We’re more influenced by our experiences than by reading numbers. Yet, as product people, we’re relying more and more on quantitative data to make decisions.
This could get really dangerous, because quantitative data tells you most things, but it doesn’t tell you why somebody does something, so you could end up optimising for the wrong metric or making assumptions about customer behaviour without ever validating it.
When I worked at Tinybeans, we ran onboarding A/B experiments for a good six months. Based on quantitative input (specifically, surveys and heat maps) we increased an already good metric by 0.64%. I did some contextual inquiries and usability tests and we tweaked the experiment based on those findings, mainly by terminology and changing the user flow. The conversion jumped up by 13%.
You can use qualitative data-gathering to validate start up ideas before you write a line of code, or you could use it to test large company decisions. There are plenty of times where it would be unethical to A/B test, or to scrape data. You know what would help with that? Qualitative data!
There’s a bunch of qualitative research tools you can use to learn about problem spaces, user motivations and mental models.
The one tool that I use 80% of the time is usability testing. It’s kinda like the Swiss army knife of user research, and I mean it in the best possible way. You’re heading out on a multi-day hike and your pack is heavy with the bare essentials. You don’t intend for things to go wrong, but it’s always best to be prepared, so pack the Swiss army knife, and use it if you have to.
I test with at least 10 people at a time. It’s inconclusive on the numbers, but you can find around 85% of your product’s usability problems. Along the way, you’ll also discover some mental models and customer insights.

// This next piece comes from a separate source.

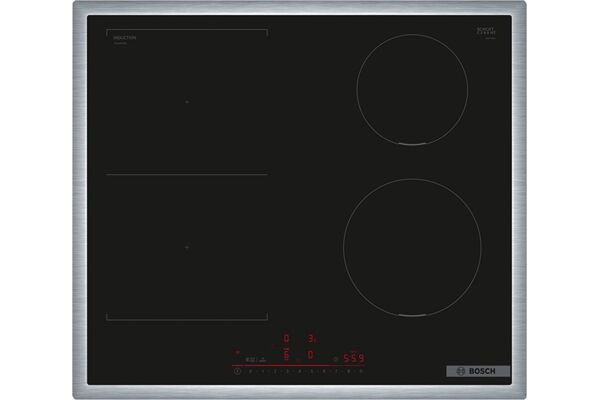Touch the Induction label text
The height and width of the screenshot is (400, 600).
[124, 37]
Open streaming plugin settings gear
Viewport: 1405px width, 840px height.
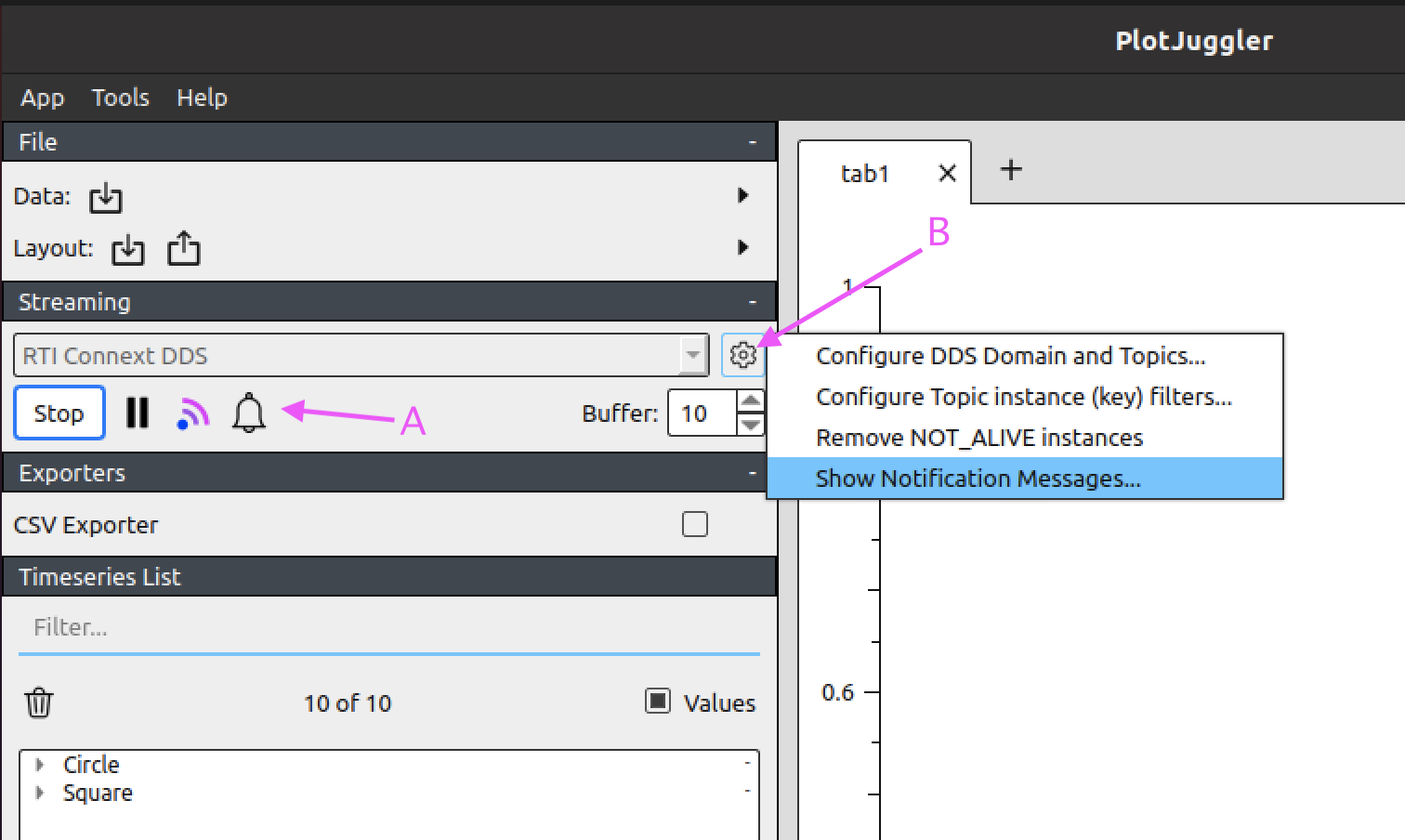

If you’re going to gather data through talking to users, the biggest weakness will actually be you.
Here’s how to avoid the most common mistakes:
Stratify your sampling.
Choose the ratio of customers you want to test on very carefully. Do not test on your power users. They are not indicative of your greater audience. Ask them if they have colleagues or friends that they can refer. Test with them.
Remain open to customers that sit outside of your assumptions. I once found a receptionist that was tasked with installing server software. Arguably, if we made the software easier for them, we’d make it easier for everyone.
Don’t lead the witness.
This is hard because, as humans, we rely so much on body language. Non-verbal behaviours account for 60% of all interpersonal communication. It’s your job in qualitative research to not give any behavioural cues. Be pleasantly silent, make someone comfortable and assure them that we’re testing the product, not them.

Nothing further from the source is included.